Изменить размер шрифта - +
Эти пощечины были такими стремительными, что никто не успевал их заметить, как никто не успевал услышать и те бранные слова, которыми они сопровождались: «Пункт ви дайне маме а курве» — «Вылитая курва-мамаша». И если мне будет позволено снова вернуться к героям моей реальной жизни и к образам, созданным моим воображением, я скажу, что в той мере, в какой это будет зависеть от меня, мы больше никогда не встретим этого мерзкого и подлого человека. Если бы он не уехал, то, может, стал бы героем этого рассказа, и другой сын рассказывал бы тогда эту историю, но поскольку он поступил именно так, а не иначе, и тем самым изгнал себя из Израиля, он изгнал себя также из моего жизнеописания и освободил меня от необходимости рассказывать, что с ним было дальше.

Что же касается забытого любовника моей матери, то я не знаю ни его имени, ни происхождения, и поскольку мне вполне достаточно трех отцов, он меня вовсе не занимает. Но однажды, лет через пятнадцать после смерти мамы, во время одного из моих приездов к Номи в Иерусалим, она показала мне старого и очень сутулого человека, который был похож на букву «Г» и опирался на два костыля, — он ковылял, покачиваясь, по улице Бейт а-Керем неподалеку от здания педагогического училища.

— Видишь этого человека? Он был любовником твоей матери, — сказала она.

И словно мало было мне потрясения от самой этой фразы, я тогда же, в первый и единственный раз, понял, что Номи тоже знает что-то о маминой жизни.

Откуда она знала, что это тот самый человек? Не знаю.

Почему она решила сказать мне о нем? Этого я тоже не знаю.

Может, мне следовало обидеться? Номи, почувствовав мое смущение, сказала:

— Пойдем-ка лучше домой, Зейде, и сделаем большущий овощной салат, как когда-то дома.
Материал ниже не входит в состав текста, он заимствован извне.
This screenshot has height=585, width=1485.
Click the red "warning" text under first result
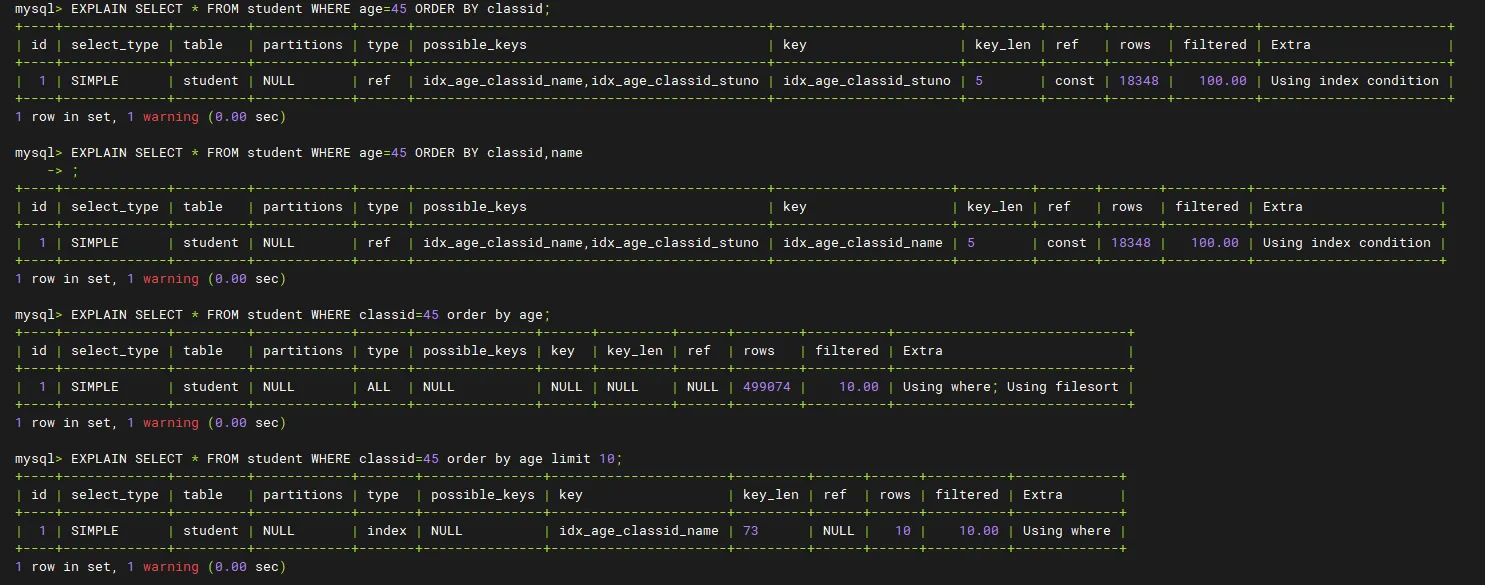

Я всегда привожу ей из деревни овощи и яйца, банку сметаны и головки сыра и всегда выбираюсь к ней ночами, в большом молоковозе, который ведет Одед.

Я уже повзрослел, Одед уже постарел, но я по-прежнему люблю эти ночные поездки с ним, и его рассказы, и его жалобы, и его мечты, которые он излагает очень громко, почти кричит, чтобы перекрыть рев мотора.

Дороги стали много шире, и Одед уже не раз сменил свой молоковоз, но ночи остались такими же холодными, как были раньше, и Одед по-прежнему проклинает человека, который женился на его сестре и увез ее из деревни, и по-прежнему спрашивает меня:

— Хочешь погудеть, Зейде?

И я снова протягиваю руку к гудку, и меня снова завораживает и умиляет его мощный и печальный звук, плывущий в ночных просторах.

Двое малышей прыгали вокруг того согбенного старца, и незримый страшный груз лежал на его плечах. Но кто поручится, что этим грузом была моя мать? И на чьих плечах нет такого груза? Ведь против нескольких мужчин, которые любили ее, стоит целый мир людей, которые ее не знали и не знали даже о ее существовании, и каждый из них тащится по своей улице, и каждый, сгорбившись, как буква «Г», клонится под тяжестью своей души.

 

17

 

— С Тоней это была большая трагедия, — сказал Яков. — Очень большая трагедия. Тут у нас были еще несчастья, но чтобы такое?! Так вот утонуть в вади?! Разве вади для того, чтобы в нем тонуть? В реке Кодыме можно утонуть, в Черном море можно утонуть, но в нашем вади?! На глубине — сколько там? — тридцать сантиметров? Такое несчастье просто так не случается. Ешь, Зейде, а ну ешь, можно есть и слушать одновременно. Я однажды подумал, что, может, из-за того, что там был дождь и туман, а они были так похожи, и поэтому Ангел Смерти просто ошибся, и Тоня умерла вместо Моше. Но умерла все-таки она, а он себе остался — со всей своей виной и со всей своей тоской, а это уже большое дело, Зейде, потому что по умершей женщине надо уметь тосковать. Это тебе не то, что тосковать по живой женщине.